**Written problem**
Print everything from the line that contains "The image size is (1920, 1080). Describe" down to the line that contains "center [694, 121].", including both of those lines. Leave the pictures out.

# Materials provided start

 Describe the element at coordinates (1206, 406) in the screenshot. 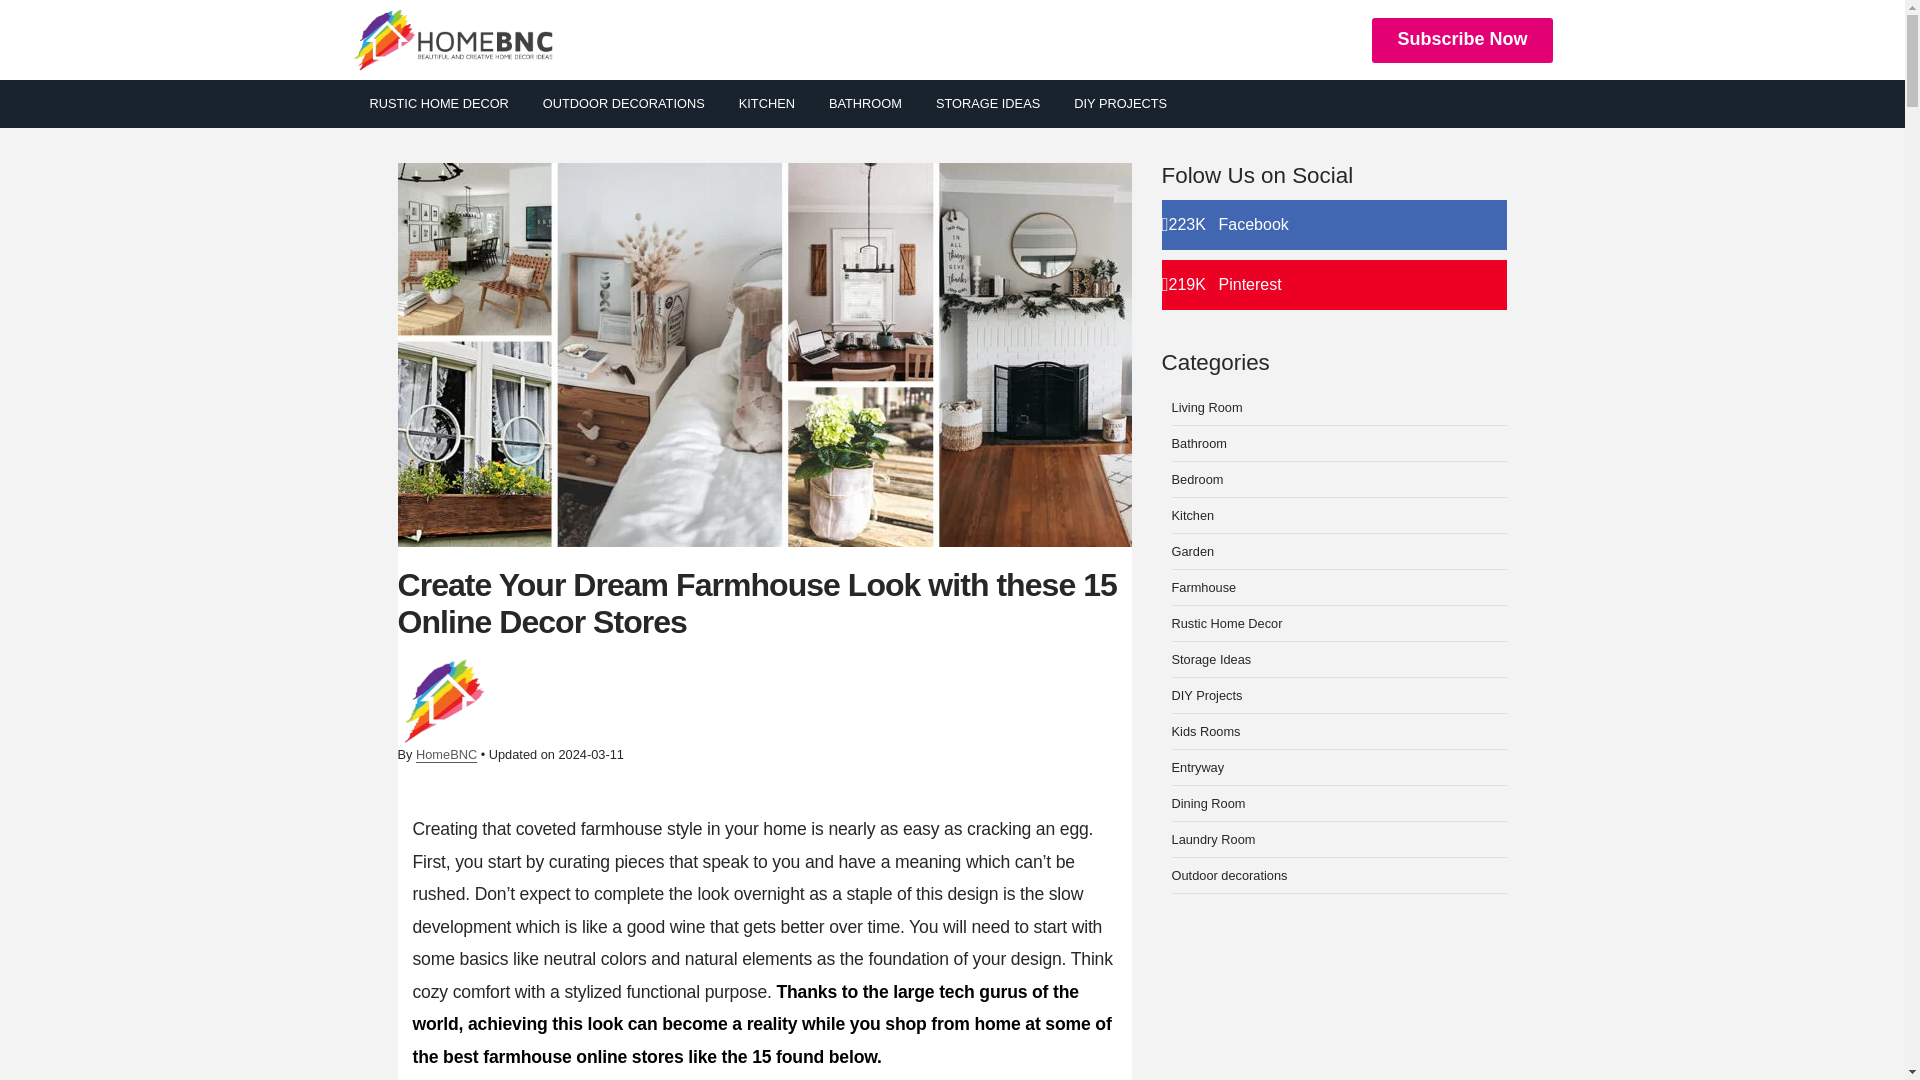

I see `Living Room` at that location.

# Materials provided end
# Materials provided start

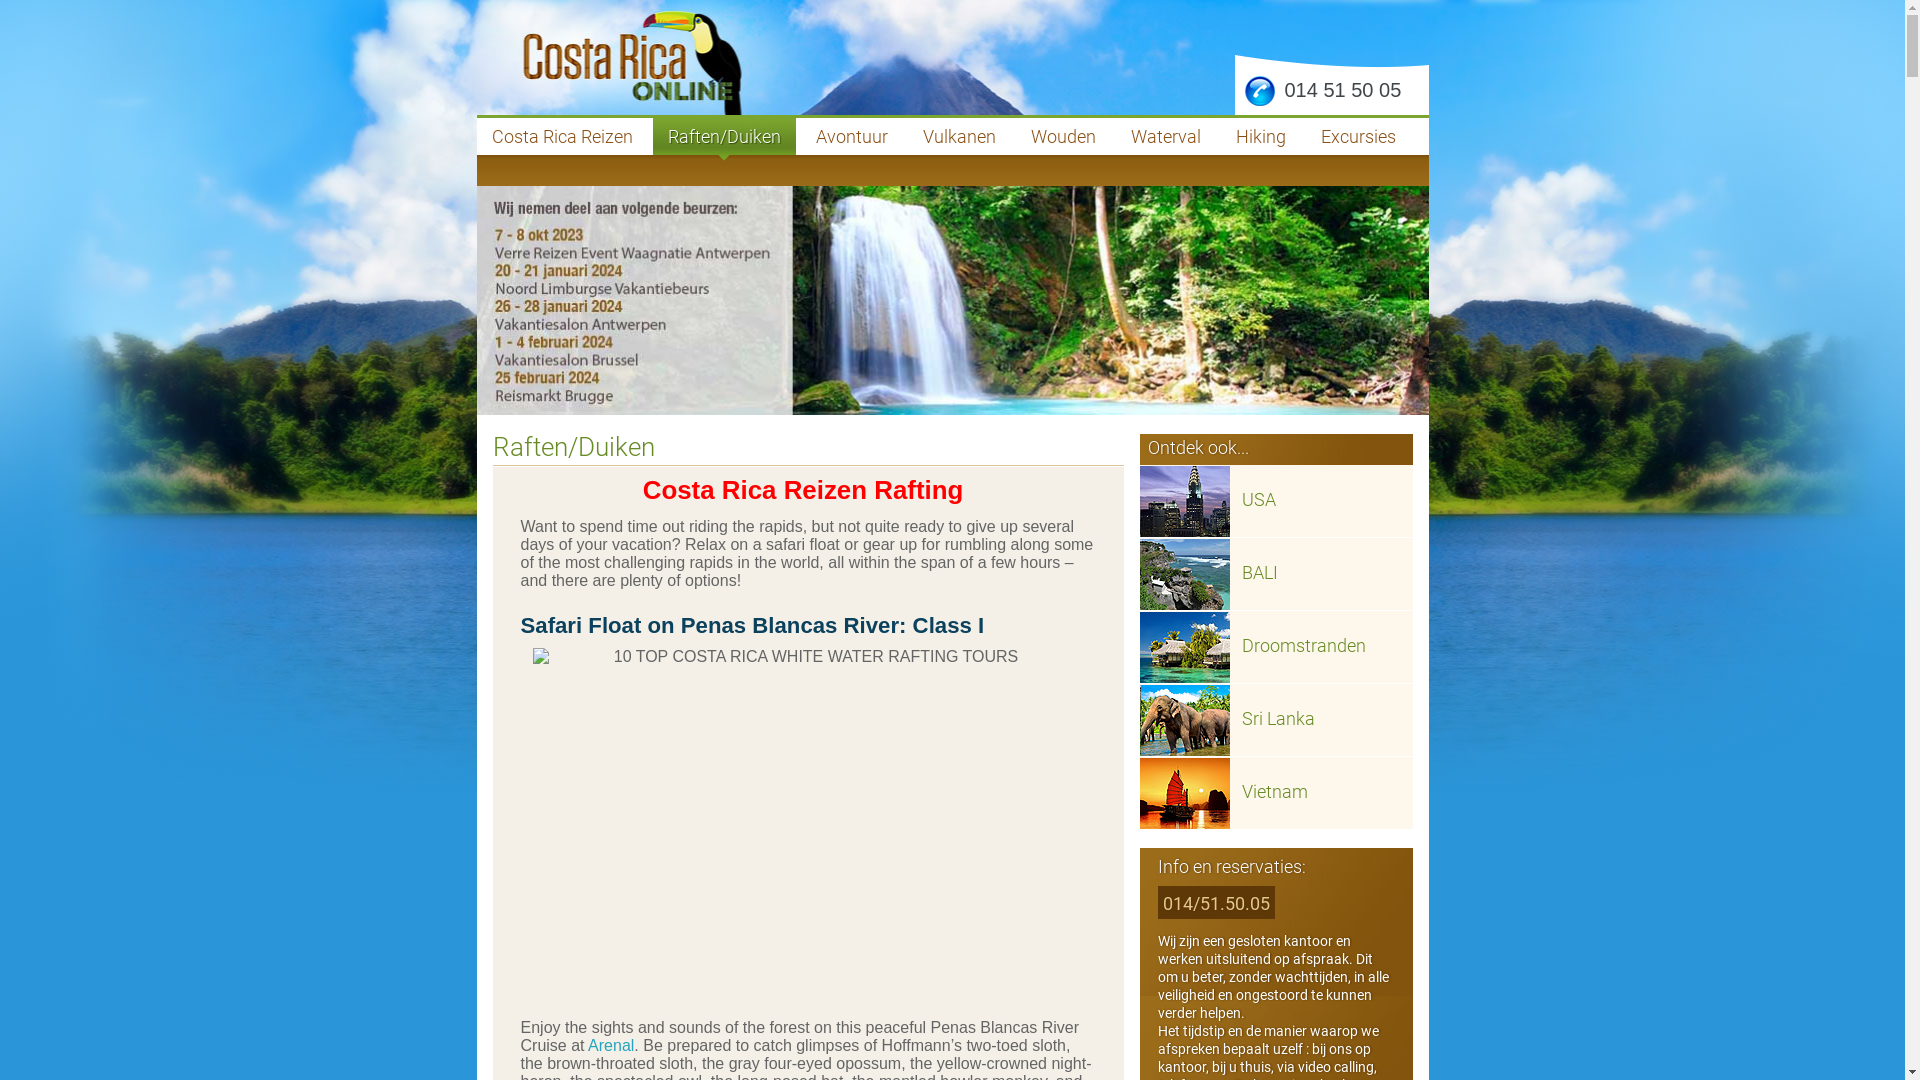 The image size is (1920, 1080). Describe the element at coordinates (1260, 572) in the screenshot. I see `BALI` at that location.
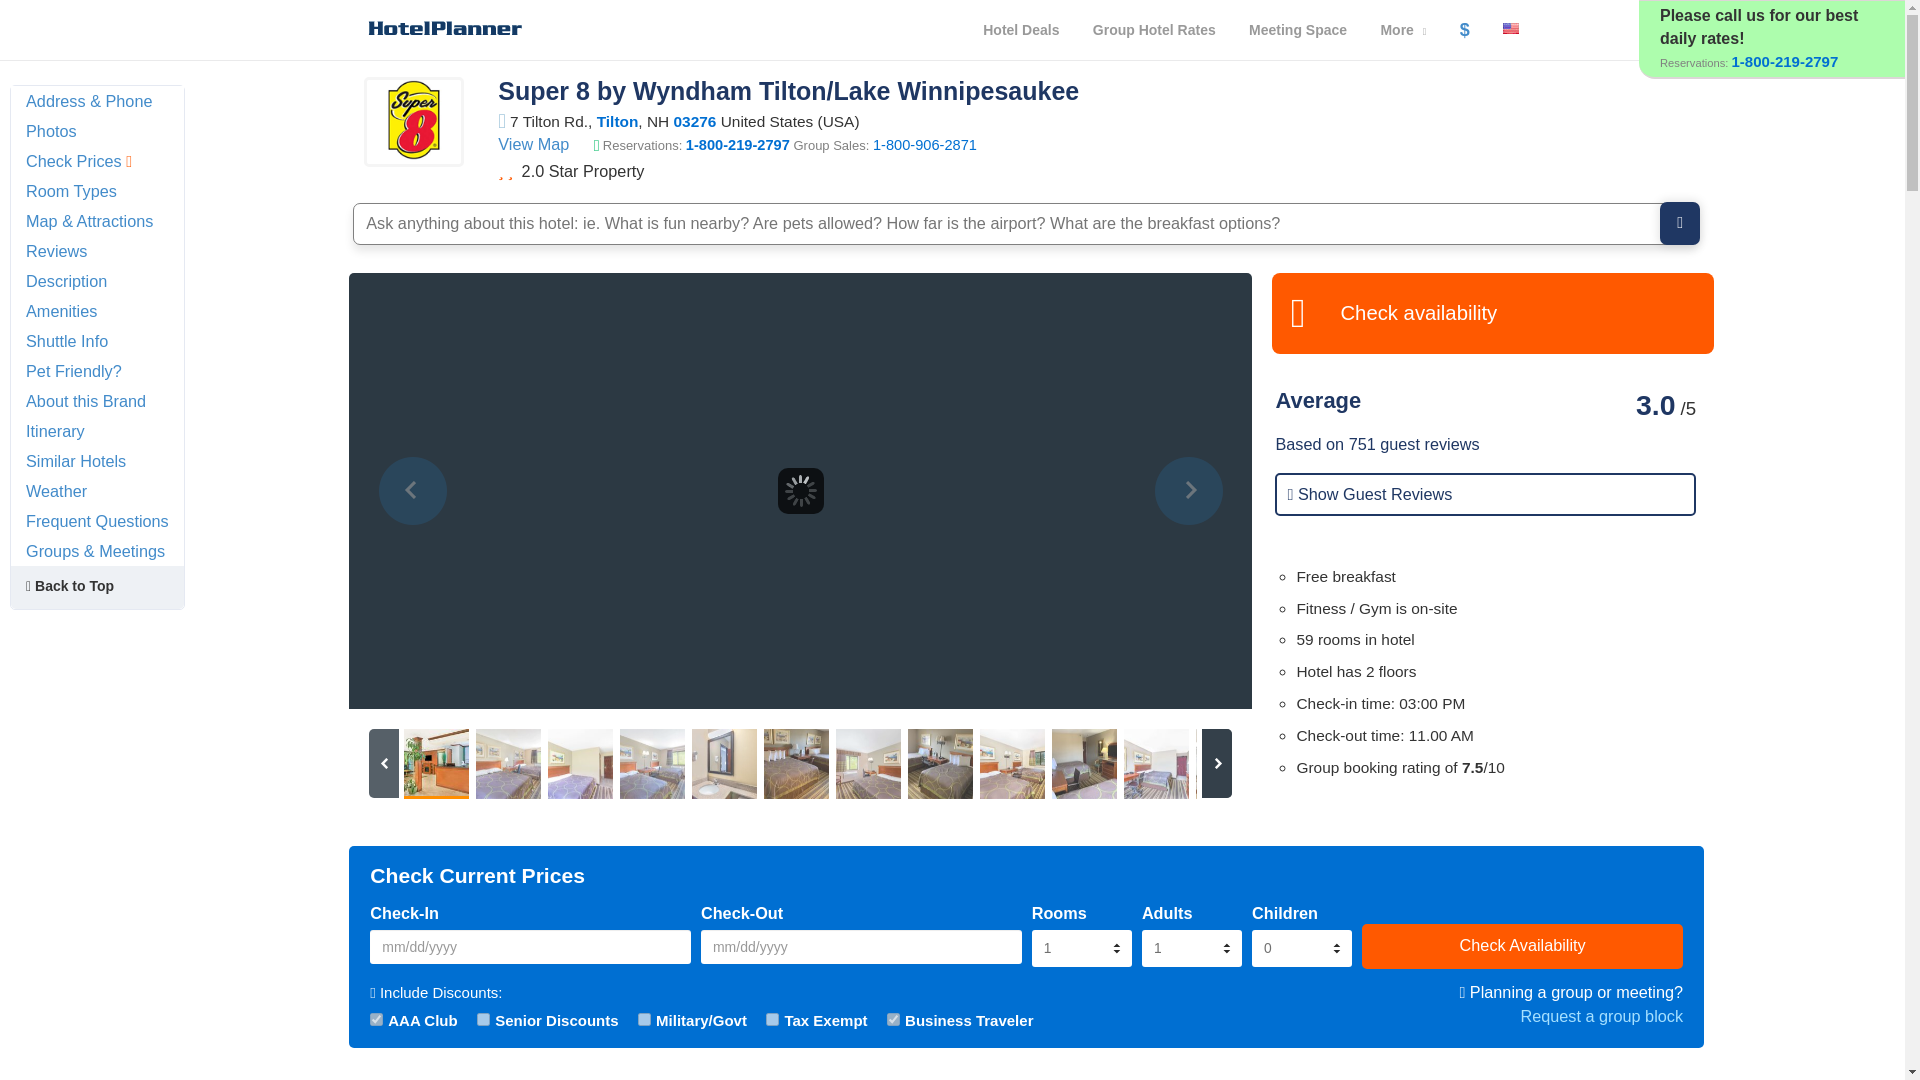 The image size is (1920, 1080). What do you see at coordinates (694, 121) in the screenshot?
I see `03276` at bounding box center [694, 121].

# Materials provided end

**Answer**
 The image size is (1920, 1080). Describe the element at coordinates (1260, 572) in the screenshot. I see `BALI` at that location.
 The image size is (1920, 1080). What do you see at coordinates (694, 121) in the screenshot?
I see `03276` at bounding box center [694, 121].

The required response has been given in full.